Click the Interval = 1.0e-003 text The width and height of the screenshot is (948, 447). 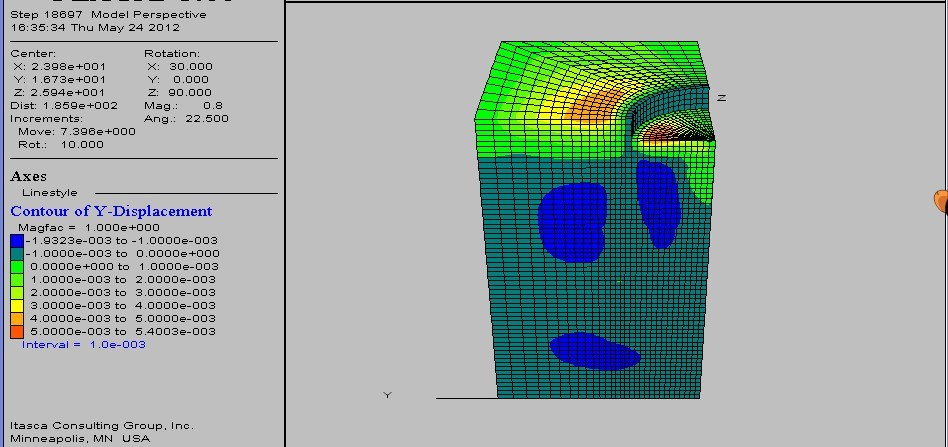click(84, 345)
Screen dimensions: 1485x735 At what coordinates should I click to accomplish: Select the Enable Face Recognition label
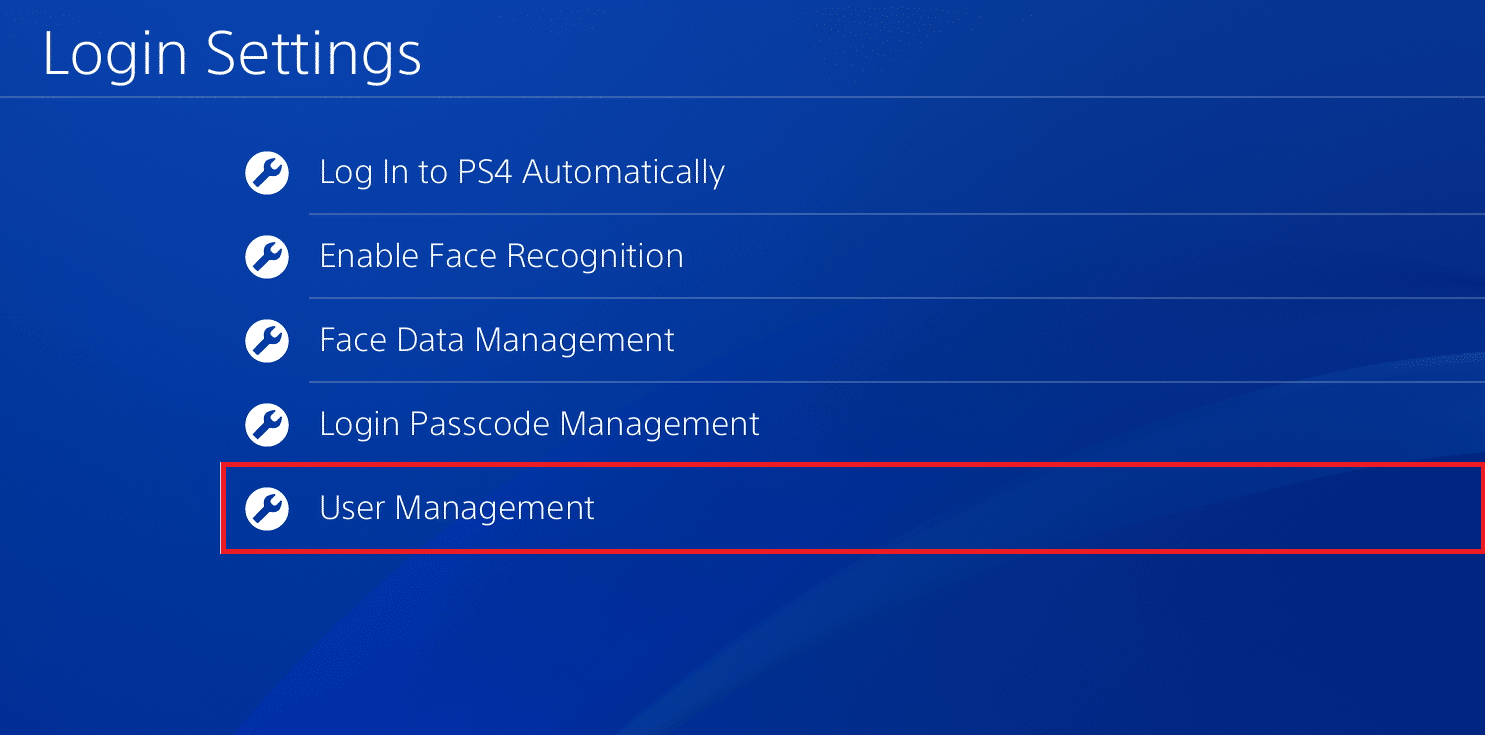pos(501,257)
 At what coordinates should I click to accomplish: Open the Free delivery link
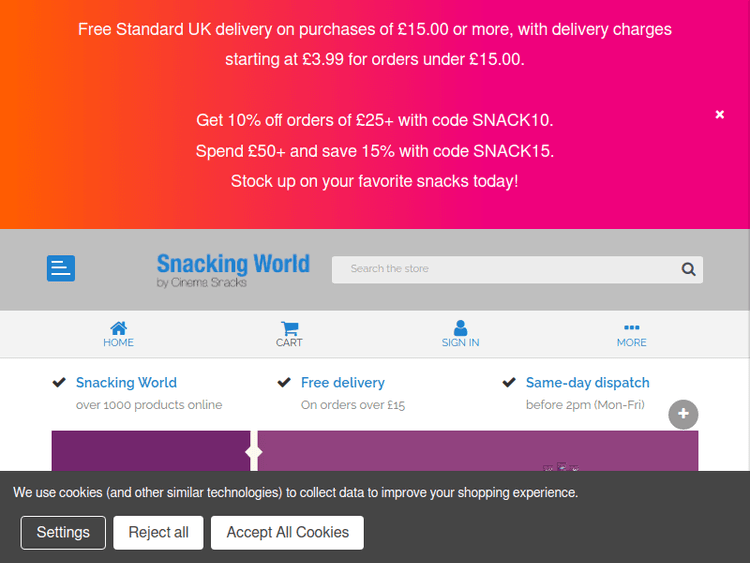[x=342, y=383]
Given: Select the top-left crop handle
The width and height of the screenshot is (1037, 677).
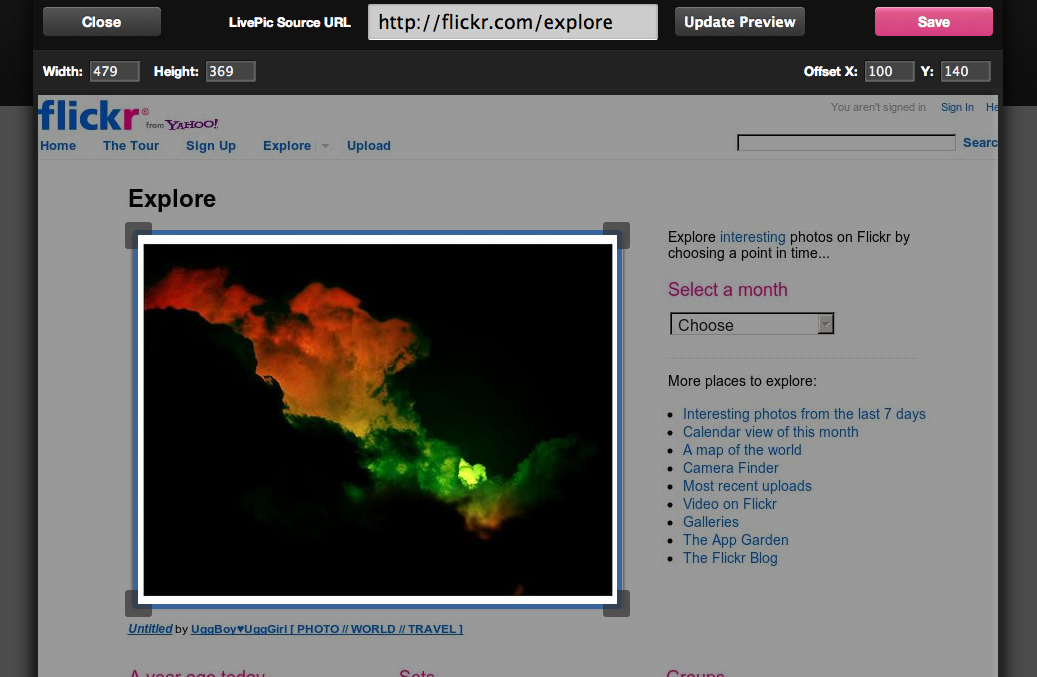Looking at the screenshot, I should coord(138,234).
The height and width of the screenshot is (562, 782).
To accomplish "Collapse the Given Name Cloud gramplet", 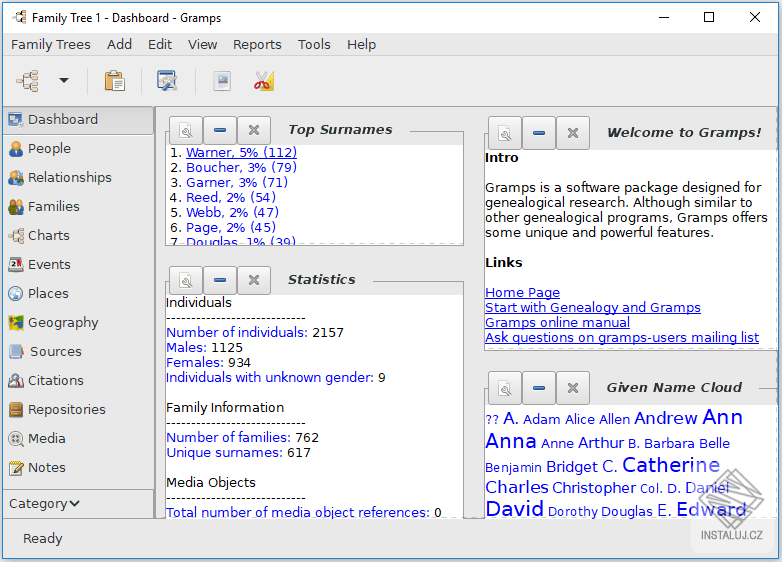I will click(x=539, y=388).
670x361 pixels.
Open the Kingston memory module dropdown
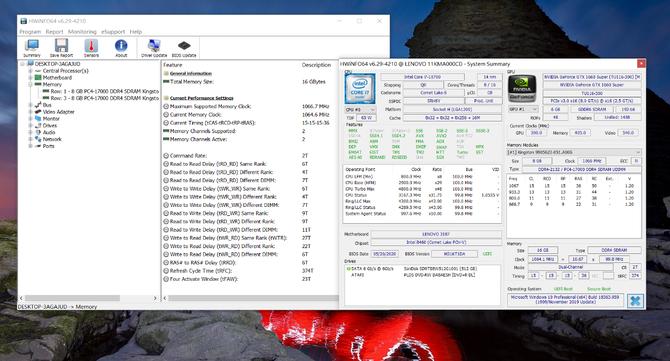[574, 152]
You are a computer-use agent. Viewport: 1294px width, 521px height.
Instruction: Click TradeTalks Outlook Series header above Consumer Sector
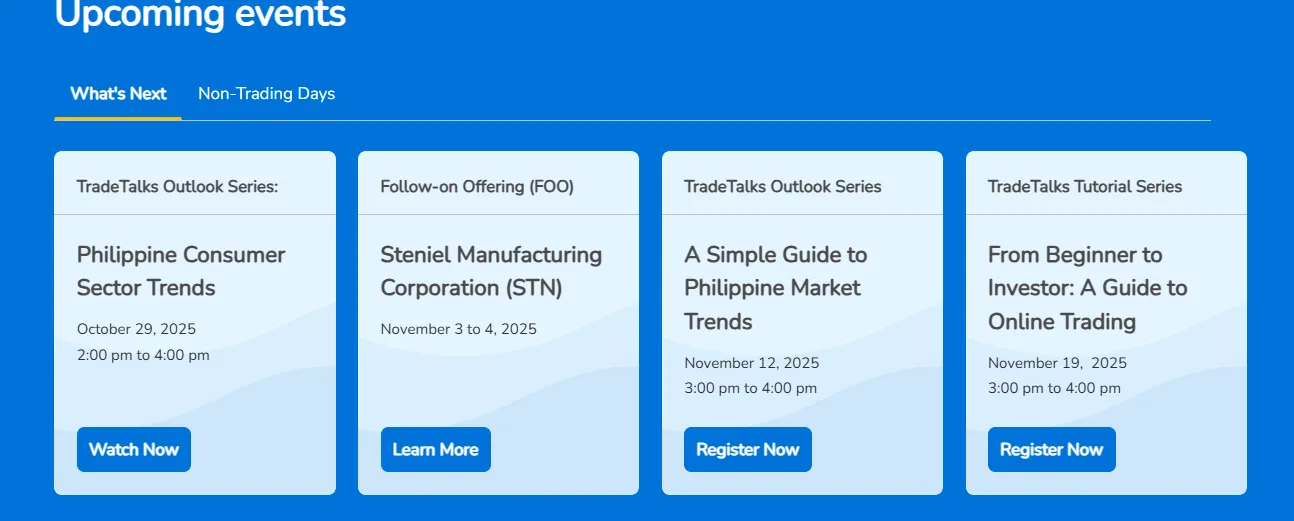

• **WHAT THE TASK ASKS**
Beginning with the line that holds "You are a computer-use", return each line through the end of the records above exactly. Do not include pictures.

• **TASK ANSWER**
You are a computer-use agent. Viewport: 1294px width, 521px height.
Instruction: Click TradeTalks Outlook Series header above Consumer Sector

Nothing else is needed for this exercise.